Ortega se refirió directamente a la crisis con Vox y habló de "guerra sucia". Ello cuando sobre él se pone el foco por posibles filtraciones sobre temas debatidos dentro del Comité Ejecutivo Nacional (CEN) tras su expulsión de ese órgano en diciembre y su relevo por Julia Calvet. La misma jornada en la que El Mundo se hacía eco de chats de WhatsApp de diciembre de 2024 en la que la cúpula aprobaba con una confirmación los presupuestos de 2025, el CEN tomaba la decisión de cambio de papeles en el Ayuntamiento y saltaba el choque público con la negativa de Ortega.

Frente al señalamiento, él dice que tiene "la conciencia muy tranquila". "Creo que he defendido con honradez, con lealtad, con coherencia y con patriotismo este partido. No voy a tolerar, de ninguna manera, esa asquerosa y repugnante guerra sucia de estar filtrando información a la prensa para, luego, a través de sus redes o periodistas afines soltar el bulo o la mentira de que soy yo el que filtra. Llevo en el Comité desde 2014 y jamás he filtrado nada", aseguró.
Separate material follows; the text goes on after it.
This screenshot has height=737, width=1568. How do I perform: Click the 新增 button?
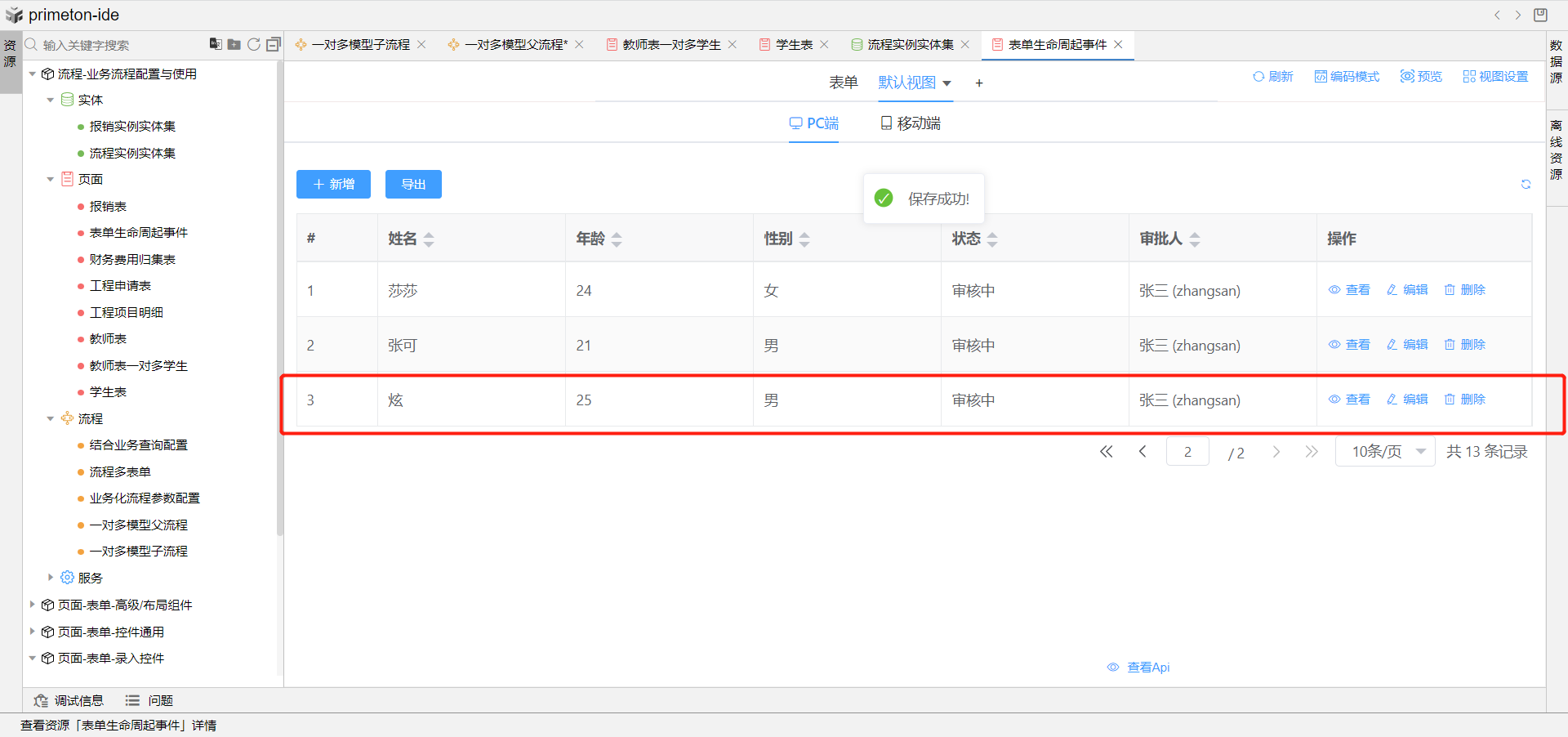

Ortega volvió a recordar el apartamiento progresivo que ha sufrido. Primero, en noviembre, cuando se le quitó, dijo, la portavocía adjunta del Congreso dándosela al diputado y portavoz nacional de Vivienda, Carlos Hernández Quero. Calificó el asunto de decisión "equivocada" e "injusta". En diciembre se le quitó de la dirección y recientemente se le ha apartado de la portavocía de la comisión de Justicia en el Parlamento. Ahora le queda su papel de líder en el consistorio, el cuál va a defender hasta el último momento.

Por sus declaraciones, Ortega da a entender que aguantará en el Palacio de Cibeles con su acta de diputado. Ninguno de sus compañeros objetó nada a que Ortega, pese haberse iniciado los trámites de expulsión de Vox, participara como portavoz en la Junta del Ayuntamiento. En el consistorio el alcalde, del PP, José Luis Martínez-Almeida ha pedido que se estudie qué pasaría y que repercusión tendría para el organismo que tanto Ortega como el resto de críticos de la dirección de Vox pasaran a ser no adscritos. Por ahora, Ortega tiene el respaldo de su adjunta Carla Toscano y del diputado Ignacio Ansaldo. Del lado de la dirección nacional están Cabello y el ex del PP Fernando Martínez Vidal.